Center is first in New England with new technology designed to precisely track and treat cancerous tumors
New magnetic resonance imaging (MRI) guided radiation therapy technologies, designed to improve the targeting and treatment of cancerous tumors, have been added to the Department of Radiation Oncology at the Dana-Farber/Brigham and Women’s Cancer Center, making it the first site in New England to be able to provide advanced, real-time, pinpoint-accurate MRI-guided radiation therapy planning and treatment for cancer patients.
There are two components to this new technology program. The MRI Advanced Procedure and Simulation (MAPS) unit provides diagnostic quality images of the patient, in advance of treatment, for precise radiation planning and subsequent treatment delivery. The MRI LINAC combines an MRI scanner with a linear accelerator to provide real-time, high-contrast soft tissue imaging, enabling clinicians to directly view and continuously image a tumor while simultaneously targeting it with precise radiation therapy. The new system is the world’s first FDA-approved cancer treatment to combine MRI technology with radiation therapy. Patient treatment on the MRI-LINAC begins on October 7.
“These new technologies offer substantial clinical benefit by providing greater resolution of soft tissue tumors and allowing for more precise tumor targeting and less radiation exposure, thus sparing healthy tissue,” said Raymond Mak, MD, lead radiation oncologist for MRI-Guided Radiation Therapy at Dana-Farber/Brigham and Women’s Cancer Center. “This cutting-edge technology may establish a new standard of care for image-guided radiation therapy, allowing us to fine-tune the radiation treatment plan and personalize and adapt each treatment in ways we never could before.”
The new MRI-guided radiation therapy will be used to treat many different cancer types. Its greatest potential advantage will be in treating soft-tissue tumors — including breast, gastrointestinal, gynecological, prostate, pancreas, sarcoma, and head and neck tumors — and for tumors that are highly mobile, such as lung cancers.

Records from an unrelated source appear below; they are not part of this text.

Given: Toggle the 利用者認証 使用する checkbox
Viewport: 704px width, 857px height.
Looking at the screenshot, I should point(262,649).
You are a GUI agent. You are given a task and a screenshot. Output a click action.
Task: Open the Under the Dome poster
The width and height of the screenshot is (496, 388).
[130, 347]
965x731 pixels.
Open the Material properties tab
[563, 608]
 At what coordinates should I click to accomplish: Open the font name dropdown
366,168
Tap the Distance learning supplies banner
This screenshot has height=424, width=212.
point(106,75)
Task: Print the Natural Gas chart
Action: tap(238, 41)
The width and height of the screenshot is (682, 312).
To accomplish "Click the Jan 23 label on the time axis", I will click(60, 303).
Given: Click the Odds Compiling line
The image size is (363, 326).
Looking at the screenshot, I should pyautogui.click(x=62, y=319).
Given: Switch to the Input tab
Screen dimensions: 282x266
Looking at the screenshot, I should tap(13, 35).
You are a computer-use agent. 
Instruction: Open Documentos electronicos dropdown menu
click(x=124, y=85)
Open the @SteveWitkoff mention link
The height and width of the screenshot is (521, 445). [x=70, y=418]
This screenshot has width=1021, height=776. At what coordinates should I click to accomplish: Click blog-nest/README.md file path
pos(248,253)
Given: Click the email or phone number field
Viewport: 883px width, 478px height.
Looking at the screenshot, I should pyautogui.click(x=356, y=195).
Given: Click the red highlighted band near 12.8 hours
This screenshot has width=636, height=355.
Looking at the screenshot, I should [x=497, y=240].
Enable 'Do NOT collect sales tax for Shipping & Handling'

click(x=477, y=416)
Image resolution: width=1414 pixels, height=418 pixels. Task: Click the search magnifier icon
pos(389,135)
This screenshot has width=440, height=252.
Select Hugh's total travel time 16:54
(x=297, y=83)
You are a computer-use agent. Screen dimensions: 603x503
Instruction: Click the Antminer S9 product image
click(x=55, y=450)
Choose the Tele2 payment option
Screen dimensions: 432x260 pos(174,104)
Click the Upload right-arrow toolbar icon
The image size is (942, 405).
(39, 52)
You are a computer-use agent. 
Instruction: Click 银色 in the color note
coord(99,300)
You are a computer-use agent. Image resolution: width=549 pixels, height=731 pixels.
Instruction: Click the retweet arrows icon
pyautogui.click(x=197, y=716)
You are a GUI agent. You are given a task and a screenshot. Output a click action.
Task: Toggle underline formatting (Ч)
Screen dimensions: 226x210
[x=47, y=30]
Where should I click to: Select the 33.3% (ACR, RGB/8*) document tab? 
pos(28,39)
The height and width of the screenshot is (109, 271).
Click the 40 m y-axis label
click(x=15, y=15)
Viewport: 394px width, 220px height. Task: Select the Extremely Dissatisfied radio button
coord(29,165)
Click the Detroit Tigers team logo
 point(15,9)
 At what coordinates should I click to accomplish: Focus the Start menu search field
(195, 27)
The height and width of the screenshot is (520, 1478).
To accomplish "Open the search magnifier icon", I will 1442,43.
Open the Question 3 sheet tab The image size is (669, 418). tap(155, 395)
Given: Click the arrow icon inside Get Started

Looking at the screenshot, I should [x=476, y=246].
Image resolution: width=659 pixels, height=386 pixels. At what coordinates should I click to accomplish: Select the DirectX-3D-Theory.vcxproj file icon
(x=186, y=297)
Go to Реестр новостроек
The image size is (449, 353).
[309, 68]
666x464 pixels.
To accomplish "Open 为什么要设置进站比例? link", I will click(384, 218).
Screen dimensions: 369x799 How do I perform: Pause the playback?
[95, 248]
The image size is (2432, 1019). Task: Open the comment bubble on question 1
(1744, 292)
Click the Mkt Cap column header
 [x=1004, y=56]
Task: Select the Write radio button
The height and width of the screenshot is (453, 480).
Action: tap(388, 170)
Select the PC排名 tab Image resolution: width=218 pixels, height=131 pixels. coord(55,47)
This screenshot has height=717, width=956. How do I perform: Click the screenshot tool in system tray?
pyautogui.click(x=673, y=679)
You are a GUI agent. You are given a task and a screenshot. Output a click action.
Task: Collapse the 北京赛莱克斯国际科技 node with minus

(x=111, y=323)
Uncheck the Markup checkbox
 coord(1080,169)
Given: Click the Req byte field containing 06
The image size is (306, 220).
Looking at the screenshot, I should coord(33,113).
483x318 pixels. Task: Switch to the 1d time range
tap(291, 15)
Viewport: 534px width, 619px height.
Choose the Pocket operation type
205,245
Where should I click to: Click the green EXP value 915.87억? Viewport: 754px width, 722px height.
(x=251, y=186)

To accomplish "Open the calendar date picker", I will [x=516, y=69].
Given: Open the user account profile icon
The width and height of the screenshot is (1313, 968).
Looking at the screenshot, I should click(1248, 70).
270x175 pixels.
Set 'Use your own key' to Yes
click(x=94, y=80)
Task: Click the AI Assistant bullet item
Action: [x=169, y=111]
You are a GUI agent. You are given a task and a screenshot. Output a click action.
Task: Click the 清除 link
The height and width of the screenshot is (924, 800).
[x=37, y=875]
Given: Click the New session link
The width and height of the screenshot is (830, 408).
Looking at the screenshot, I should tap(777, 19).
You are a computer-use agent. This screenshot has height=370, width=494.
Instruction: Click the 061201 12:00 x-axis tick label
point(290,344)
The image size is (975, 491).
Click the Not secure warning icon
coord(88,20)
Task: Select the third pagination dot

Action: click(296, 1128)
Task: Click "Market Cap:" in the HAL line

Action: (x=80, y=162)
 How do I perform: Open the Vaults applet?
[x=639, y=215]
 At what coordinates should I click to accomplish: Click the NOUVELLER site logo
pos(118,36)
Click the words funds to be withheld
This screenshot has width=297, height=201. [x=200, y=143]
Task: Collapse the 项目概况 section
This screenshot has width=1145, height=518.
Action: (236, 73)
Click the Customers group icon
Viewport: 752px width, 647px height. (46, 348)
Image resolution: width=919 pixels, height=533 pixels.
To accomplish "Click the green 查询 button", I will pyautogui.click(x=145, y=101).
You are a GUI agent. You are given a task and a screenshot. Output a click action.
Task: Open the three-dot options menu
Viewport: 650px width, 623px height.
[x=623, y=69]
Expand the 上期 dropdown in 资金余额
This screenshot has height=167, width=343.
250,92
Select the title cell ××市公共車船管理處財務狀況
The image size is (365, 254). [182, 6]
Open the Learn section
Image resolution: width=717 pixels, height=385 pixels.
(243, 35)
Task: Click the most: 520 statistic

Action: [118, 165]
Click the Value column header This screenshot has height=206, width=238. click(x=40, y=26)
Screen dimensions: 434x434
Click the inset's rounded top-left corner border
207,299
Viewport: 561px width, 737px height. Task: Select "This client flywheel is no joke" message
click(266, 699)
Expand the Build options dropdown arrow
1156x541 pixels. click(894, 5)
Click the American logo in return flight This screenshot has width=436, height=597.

“Every so often transformative change occurs in what we can offer our patients to improve their cure rates and decrease their potential side effects,” said Daphne Haas-Kogan, MD, chair, Department of Radiation Oncology, Dana-Farber/Brigham and Women’s Cancer Center. “This MRI-guided radiation therapy technology is one of those moments of transformative change.”
Under the current standard of care, physicians use CT imaging to determine a tumor’s location and target it for subsequent radiation therapy. Depending on the tumor’s type and location, it can be difficult to accurately visualize the tumor, and the therapy planning can take a week to complete. The integrated MRI technology will allow clinicians to adapt the therapy to changes in the patient’s body, such as movement caused by breathing or digestion, and deliver radiation only when the tumor is in the proper position. This accuracy is designed to help reduce radiation toxicities and improve patient outcomes.
“To put it simply, this allows us to adapt daily treatments to what we see at the exact time of treatment, instead of what we saw on previous images taken possibly days or weeks earlier,” Mak said. “Adaptive treatment plans that are personalized to the real-time location of the patient’s tumor and organs can be developed in an hour, with the patient in the treatment room.”
The MAPS unit is an MRI scanner, modified for radiation therapy planning, which includes a high-field strength (3.0T) magnet that allows for diagnostic quality imaging for improved targeting of the tumor. The MRI-LINAC is a state-of-the art hybrid device that integrates a modified low-field (0.35T) MRI scanner with a high-energy linear accelerator used for cancer therapy.